Mahlia found herself thanking God, and then thanking Eli. When they embraced, and they strolled the gallery floors, Mahlia traced her thumb on the back of his hand in the direction of the Father, the Son, and the Holy Spirit.

Afterwards, they went back to Mahlia’s home, and Eli undid those braids she was so fond of. He was so gentle, and they welcomed all familiar sensations, for the first time, together. Mahlia looked at him like looking into the eyes of God, holy and blinding, and Eli could feel Mahlia’s search for solace, the myriad of herself she was willing to give, and crumbled. He held her back like fighting a current, asked to stop, and they did.

“Sorry,” Mahlia said. Sorry. Are you okay?”

“I’m okay. I’m overwhelmed,” Eli said, and thought it got very hot all of a sudden – but an uncomfortable hotness bubbling up only from her bed. How could Mahlia handle this? Him, and the heat, as they were.

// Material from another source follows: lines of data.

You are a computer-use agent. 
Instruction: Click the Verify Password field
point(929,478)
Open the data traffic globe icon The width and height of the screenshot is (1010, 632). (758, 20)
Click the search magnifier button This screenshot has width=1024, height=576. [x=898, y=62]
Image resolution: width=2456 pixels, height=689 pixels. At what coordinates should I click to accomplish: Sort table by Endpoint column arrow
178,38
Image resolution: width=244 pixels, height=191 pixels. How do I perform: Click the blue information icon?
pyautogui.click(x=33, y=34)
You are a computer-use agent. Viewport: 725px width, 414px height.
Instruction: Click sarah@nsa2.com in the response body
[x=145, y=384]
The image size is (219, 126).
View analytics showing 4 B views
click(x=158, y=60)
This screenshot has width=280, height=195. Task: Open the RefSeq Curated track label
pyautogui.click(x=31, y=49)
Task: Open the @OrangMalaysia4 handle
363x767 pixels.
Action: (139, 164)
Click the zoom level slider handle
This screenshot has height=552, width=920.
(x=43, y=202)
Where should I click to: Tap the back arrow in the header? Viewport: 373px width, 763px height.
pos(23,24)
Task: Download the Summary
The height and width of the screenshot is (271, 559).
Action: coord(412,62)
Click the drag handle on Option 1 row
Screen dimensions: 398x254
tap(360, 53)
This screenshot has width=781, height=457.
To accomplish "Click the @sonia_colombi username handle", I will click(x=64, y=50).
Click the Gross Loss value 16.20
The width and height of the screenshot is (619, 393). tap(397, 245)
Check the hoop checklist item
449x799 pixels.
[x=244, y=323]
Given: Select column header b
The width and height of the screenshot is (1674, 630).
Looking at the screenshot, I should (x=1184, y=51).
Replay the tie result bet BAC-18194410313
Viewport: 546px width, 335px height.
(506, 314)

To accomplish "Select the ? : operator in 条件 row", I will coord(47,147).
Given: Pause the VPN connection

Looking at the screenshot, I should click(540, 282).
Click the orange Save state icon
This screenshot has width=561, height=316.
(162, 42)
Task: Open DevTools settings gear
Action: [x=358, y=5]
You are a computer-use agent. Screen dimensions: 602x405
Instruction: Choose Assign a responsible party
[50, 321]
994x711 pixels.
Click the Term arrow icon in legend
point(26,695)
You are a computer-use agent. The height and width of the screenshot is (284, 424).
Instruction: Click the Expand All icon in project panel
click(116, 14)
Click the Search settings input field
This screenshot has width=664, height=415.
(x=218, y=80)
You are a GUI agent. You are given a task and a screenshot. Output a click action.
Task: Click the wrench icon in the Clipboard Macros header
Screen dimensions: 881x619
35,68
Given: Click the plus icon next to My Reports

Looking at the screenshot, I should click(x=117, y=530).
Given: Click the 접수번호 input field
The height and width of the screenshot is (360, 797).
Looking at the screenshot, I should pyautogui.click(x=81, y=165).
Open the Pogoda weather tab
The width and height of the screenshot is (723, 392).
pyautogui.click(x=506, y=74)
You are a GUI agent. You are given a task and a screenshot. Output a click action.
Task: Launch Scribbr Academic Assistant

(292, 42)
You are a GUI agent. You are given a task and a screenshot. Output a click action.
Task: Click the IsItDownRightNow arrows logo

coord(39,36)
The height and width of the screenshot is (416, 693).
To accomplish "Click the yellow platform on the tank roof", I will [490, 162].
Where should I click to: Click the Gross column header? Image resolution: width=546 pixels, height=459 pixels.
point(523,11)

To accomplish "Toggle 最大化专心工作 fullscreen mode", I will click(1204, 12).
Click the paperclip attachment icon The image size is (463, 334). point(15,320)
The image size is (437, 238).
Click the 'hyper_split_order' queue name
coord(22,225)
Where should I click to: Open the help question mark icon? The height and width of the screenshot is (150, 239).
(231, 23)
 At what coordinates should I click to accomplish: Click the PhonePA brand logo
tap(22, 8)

“Are you mad?” Mahlia said.

“I’m not mad.”

He couldn’t be mad when it’s her and him – the two of them, together. Mahlia’s palms never burned when holding his hand, how they tended to in prayer. She was always counting on him. That night, she recited a Hail Mary the best she could, though the majority of the verses were almost completely forgotten. In their places, she settled for a future that’d treat her kinder.

***

Five months later, Mahlia applied to a college in Venice and moved in with her aunt, where she had a studio and a sunroom all to herself. It got easier with time, just like how it was easiest for her to love Eli, to take a leap when one doesn't like where they are and can’t go back. She found how giving things were, and had always been – tubes of oil paint, the way her hair fell, swallowing spoonfuls of honey when sick, when boys would kiss her in the back of the arthouse and tell her she’s so much prettier in person. She sat as the sky turned yellow and reflected in her sunroom. Though temporary, it was all the more real. Under a sun-baked earth, the mosaic of their youth.